Cyberattack shuts down US unemployment and labor websites • The Register


A cyberattack on a software company nearly a week ago continues to ripple through labor and manpower agencies in a number of US states, cutting people off from services such as benefits unemployment and job search programs.

Labor departments and related agencies in at least nine states have been affected. According to the Louisiana Workforce Commission in a statement this week, Geographic Solutions (GSI) was forced to shut down state labor exchanges and unemployment claims systems, and up to 40 states and Washington DC, all of which depend on the services. of GSI, may be affected.

In a statement to the media, GSI President Paul Toomey said the Palm Harbor, Fla.-based company “identified abnormal activity on our network” and took its services offline. Toomey did not say whether GSI had been hit by ransomware or another type of malware.

He said the company was working with third-party specialists to investigate the cyber incident and ensure it doesn’t happen again. Toomey said he hopes to restore services before the July 4 holiday, although by midday Friday here on the US East Coast, GSI’s website was still offline. Agencies in several states said they were notified of the issue by GSI on June 26.

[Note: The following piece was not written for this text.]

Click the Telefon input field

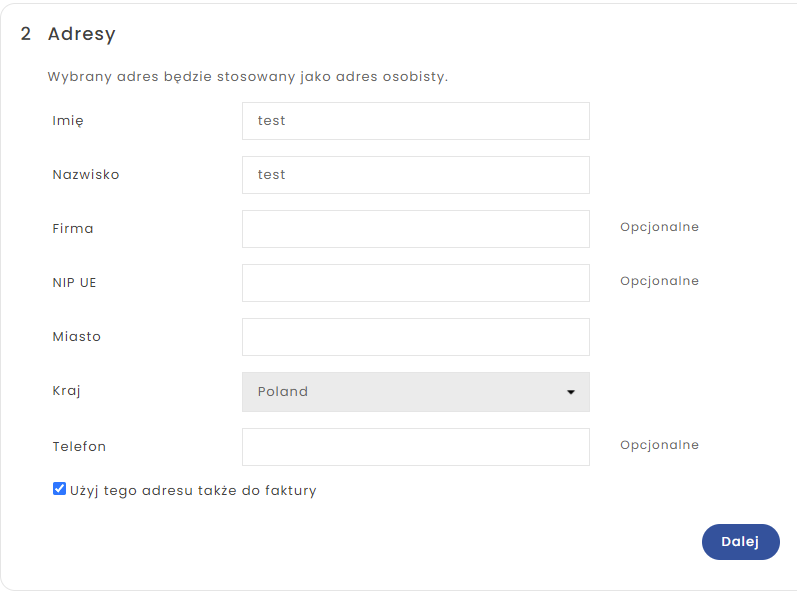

According to the company’s LinkedIn page, GSI develops software for purposes such as workforce development, labor market information and unemployment insurance, and has created online offerings for state and local governments in over 35 states. The provider, which has more than 350 employees, also implements and maintains websites for agencies such as California, Florida, North Carolina and Indiana.

The closure of services affects tens of thousands of unemployed and job seekers across the country. The Louisiana Workforce Commission’s HiRE website outage affects nearly 11,000 people filing continuing unemployment claims in that state.

GSI also operates Tennessee’s Jobs4TN site, which includes the state’s unemployment system and labor data exchange and which has also been taken offline. About 12,000 Tennessee residents rely on the state’s unemployment program and workforce development programs, according to the state’s Department of Labor and Workforce Development. The California Department of Employment Development said in a notice [PDF] the GSI service shutdown caused its CalJOBS website to go offline.

Other states, ranging from New Hampshire to Texas, were also affected by the GSI outage. The Nebraska Department of Labor, whose unemployment and job site NEworks has been taken offline, said in a statement that “GSI has indicated that this attack only affects access to GSI’s online systems and that there is no evidence that user data has been compromised”.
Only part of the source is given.